(Pointing data for screenshots)

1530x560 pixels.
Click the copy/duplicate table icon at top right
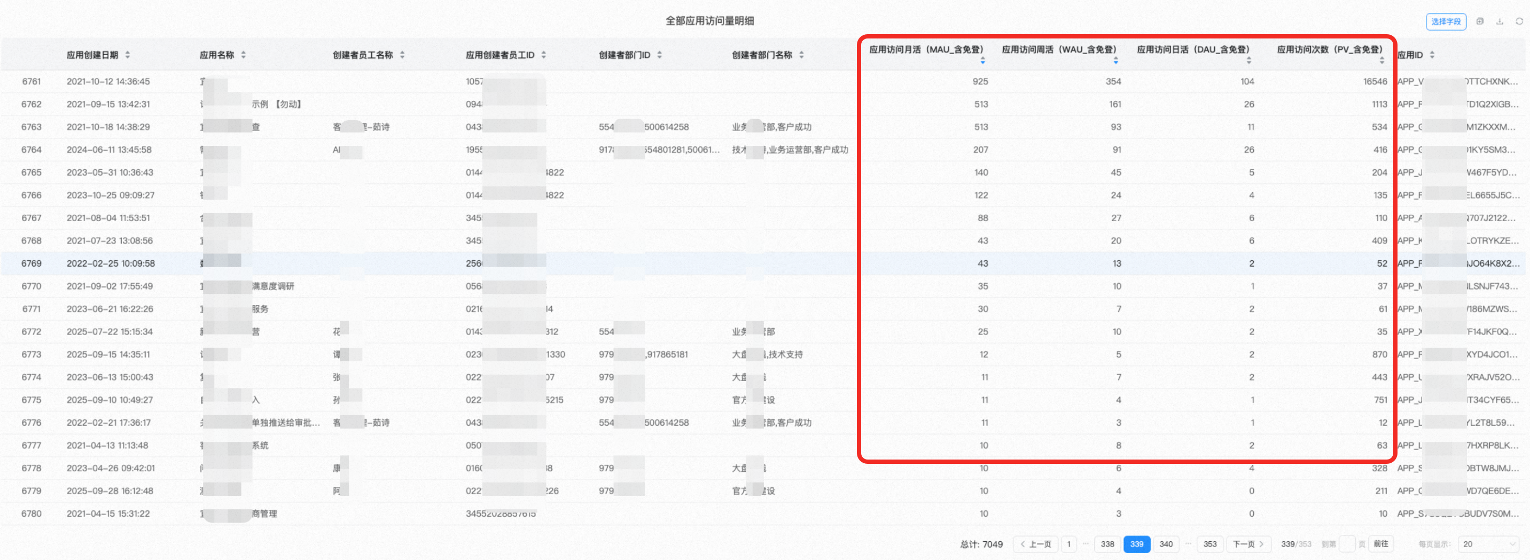pyautogui.click(x=1480, y=21)
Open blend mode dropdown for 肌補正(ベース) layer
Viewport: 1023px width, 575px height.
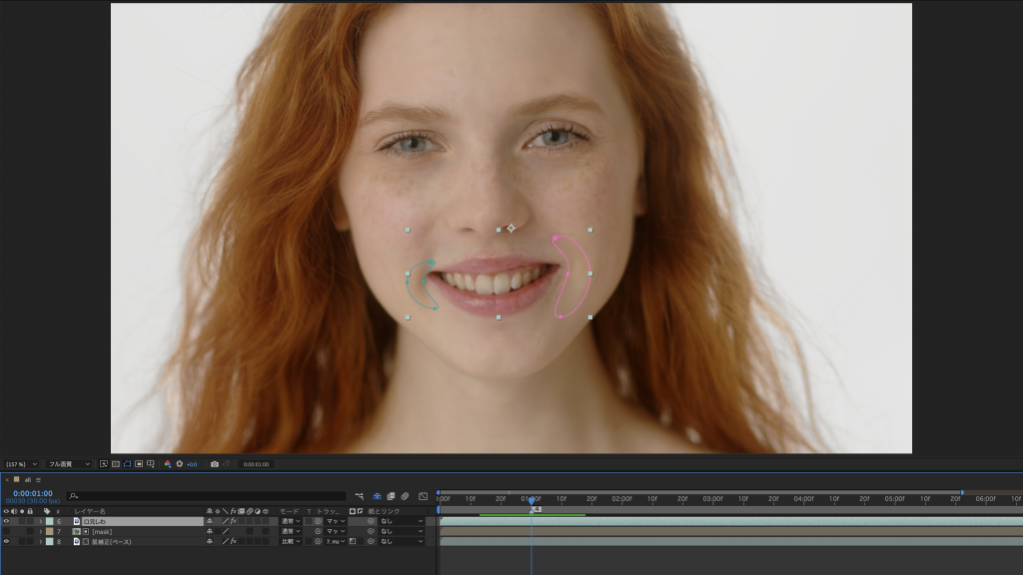click(290, 541)
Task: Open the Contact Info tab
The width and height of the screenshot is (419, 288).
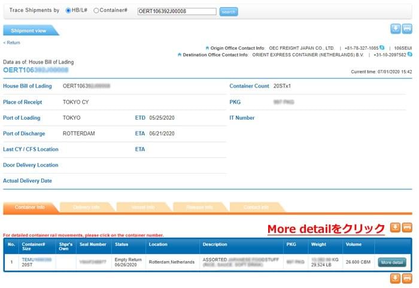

### What to work on
Put these lines into a Markdown table with two columns, Row and Line, numbering each row and skipping blank lines. Leave the pictures out of the answer.

### Task result
| Row | Line |
|---|---|
| 1 | 1530x560 pixels. |
| 2 | Click the copy/duplicate table icon at top right |
| 3 | pyautogui.click(x=1480, y=21) |
| 4 | Open blend mode dropdown for 肌補正(ベース) layer |
| 5 | Viewport: 1023px width, 575px height. |
| 6 | click(290, 541) |
| 7 | Task: Open the Contact Info tab |
| 8 | The width and height of the screenshot is (419, 288). |